Tuesday, June 7, 2016

Fort Apache: from 19th century fort to school

First Officer's Quarters
If you’re a fan of John Ford’s 1948 Western, Fort Apache or the 1950s kids; TV series, The Adventures of Rin Tin Tin, you’re in for a shock when you visit the real thing in the White Mountains of central Arizona.

Nothing remains of the original fort, established in 1870 as Camp Ord. Indeed, the oldest building in the complex is the First Officer’s Quarters, constructed in 1893. The ranch-style log cabin is now a museum devoted to the fort’s history. It was abandoned by the U.S. Army in 1922 and was turned into a boarding school for Indian children. A school still operates on the site today, though children are now bused in.

Plaques in front of the buildings explain what the buildings were used for in the days when the complex was a fort and boarding school.  The fort complex is now an historic site administered by the White Mountain Apaches.

The camp was renamed Camp Apache in 1871 to honor the Apache tribe. It was established to protect the White Mountain Reservation and the Indian agency. But soldiers soon found themselves embroiled in war for many years with these very same Indians. The unrest worsened in the next few years, heating up in 1876 when the government moved the Chiricahua Indians from Fort Bowie in southeastern Arizona to the San Carlos Reservation that adjoined the White Mountain Reservation.
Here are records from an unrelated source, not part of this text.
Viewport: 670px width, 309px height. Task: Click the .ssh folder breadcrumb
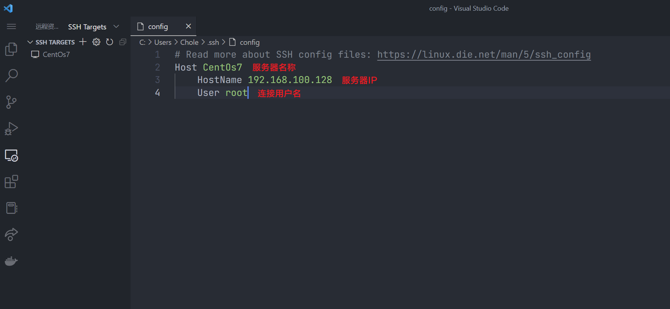pyautogui.click(x=213, y=42)
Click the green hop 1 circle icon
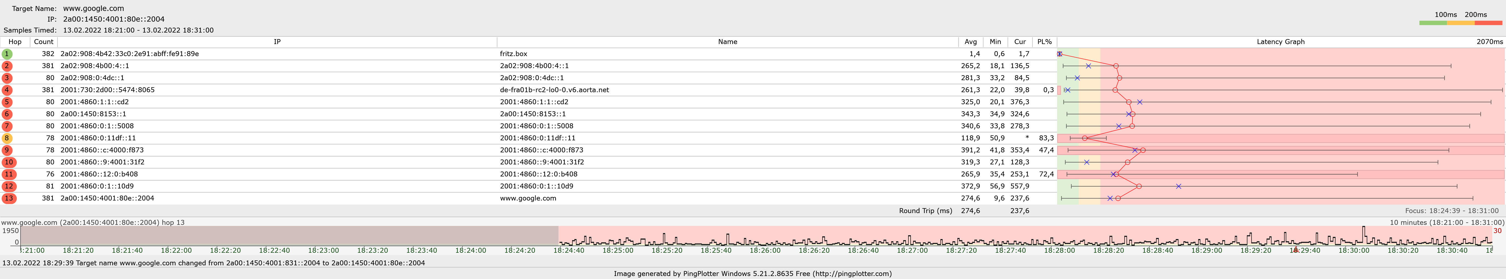 coord(7,54)
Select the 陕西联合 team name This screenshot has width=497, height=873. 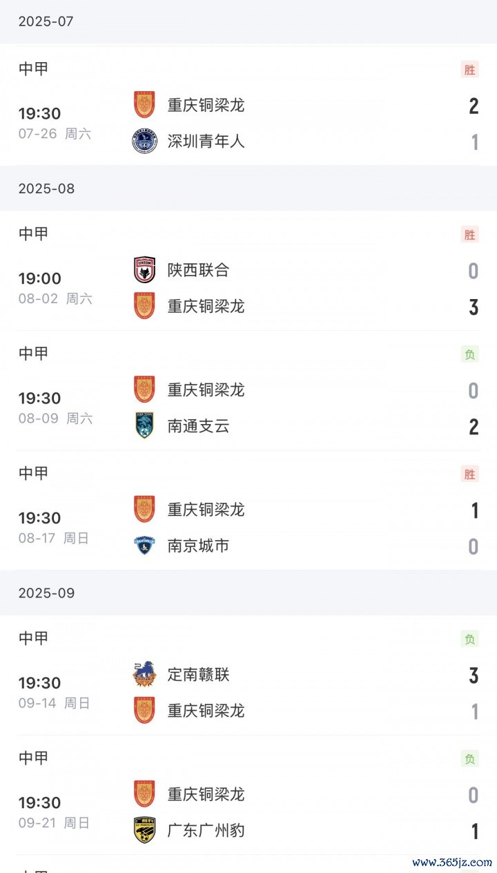(x=198, y=270)
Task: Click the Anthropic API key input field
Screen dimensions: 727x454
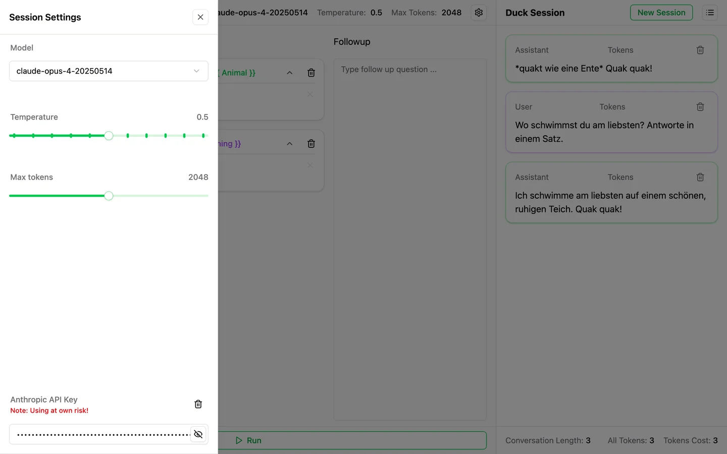Action: (101, 434)
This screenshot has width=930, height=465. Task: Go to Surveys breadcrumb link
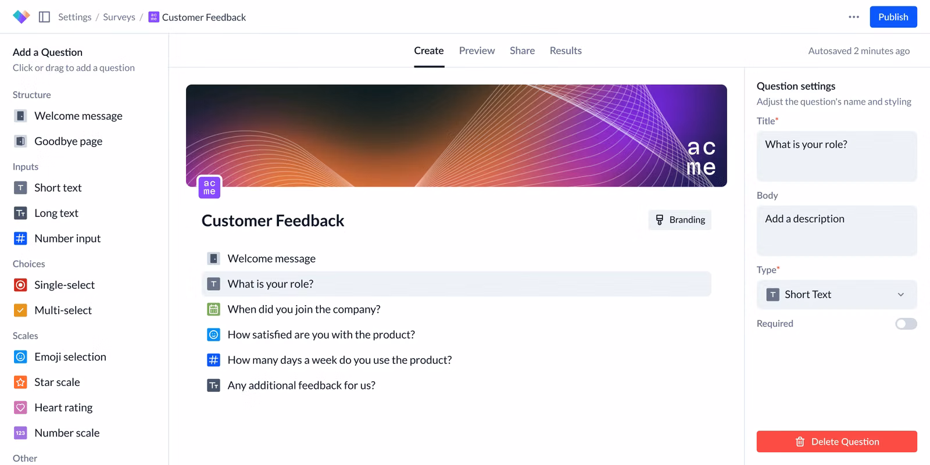pyautogui.click(x=119, y=17)
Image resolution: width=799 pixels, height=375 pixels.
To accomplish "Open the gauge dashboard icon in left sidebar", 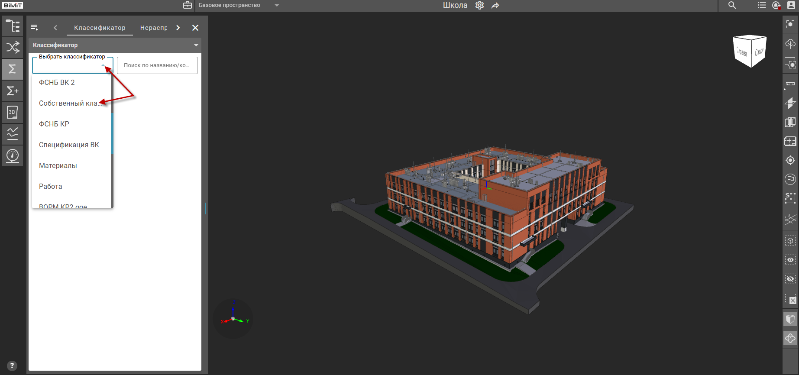I will point(13,155).
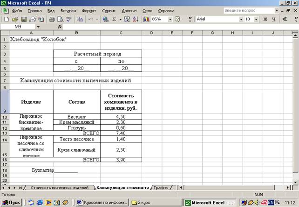
Task: Open the font size 10 dropdown
Action: click(255, 20)
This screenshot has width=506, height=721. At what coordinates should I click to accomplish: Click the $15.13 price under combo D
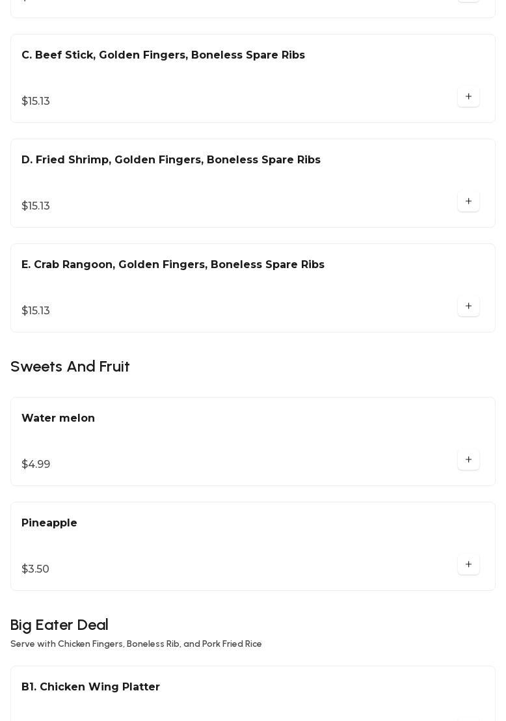[36, 206]
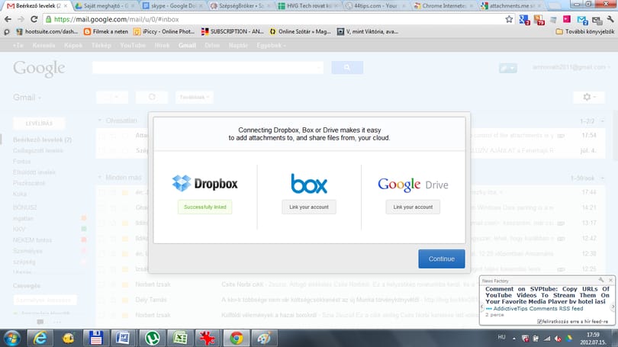This screenshot has height=347, width=618.
Task: Link your Box account
Action: tap(308, 207)
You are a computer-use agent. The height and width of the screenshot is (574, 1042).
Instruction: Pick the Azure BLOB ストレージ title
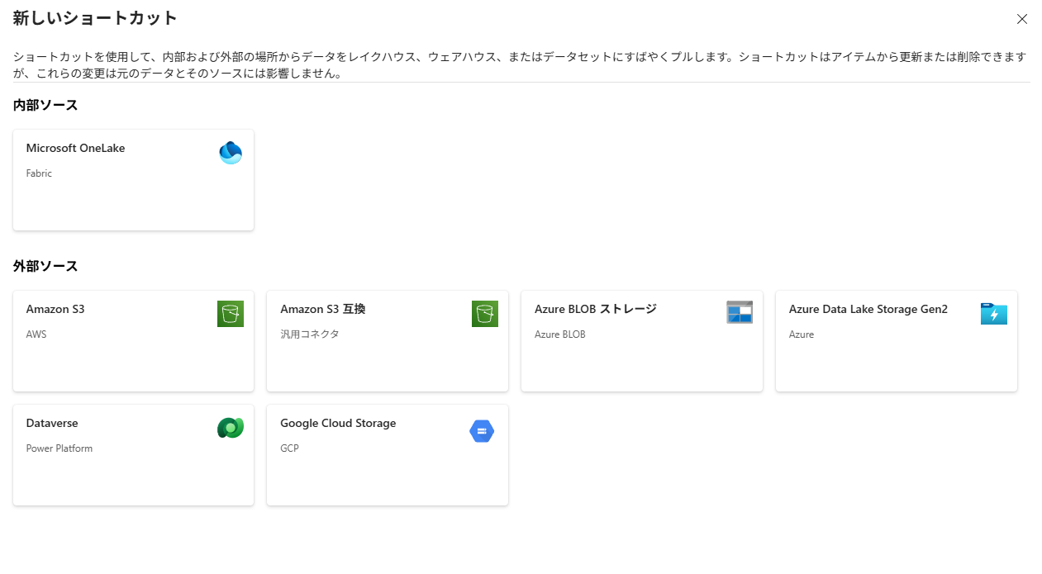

War with the Indians went on for 15 years, finally ending with the capture of Geronimo in 1886. A monument to the soldiers killed at the August 30, 1881, battle of Cibicu Creek stands in the yard surrounding the First Officer’s Quarters.

Admission to the historic site  is charged; the fee also includes admission to the tribe’s nearby cultural center and the Kinibisha ruins.  

The cultural center is known as Nohwike' Bagowa or House of Our Footprints. It’s small but does a good job of explaining the history of the White Mountain Apaches. A video plays inside a wickiup, but the narrative is only in the tribe’s native language with English subtitles.

Fort Apache is located on Highway 73, a 24-mile detour off Highway 60/77 that connects Globe and Showlow.  Casual travelers may not think the detour is worth it. Fort Apache will appeal most to visitors with a strong interest in Native Americans and the Indian wars of the Old West.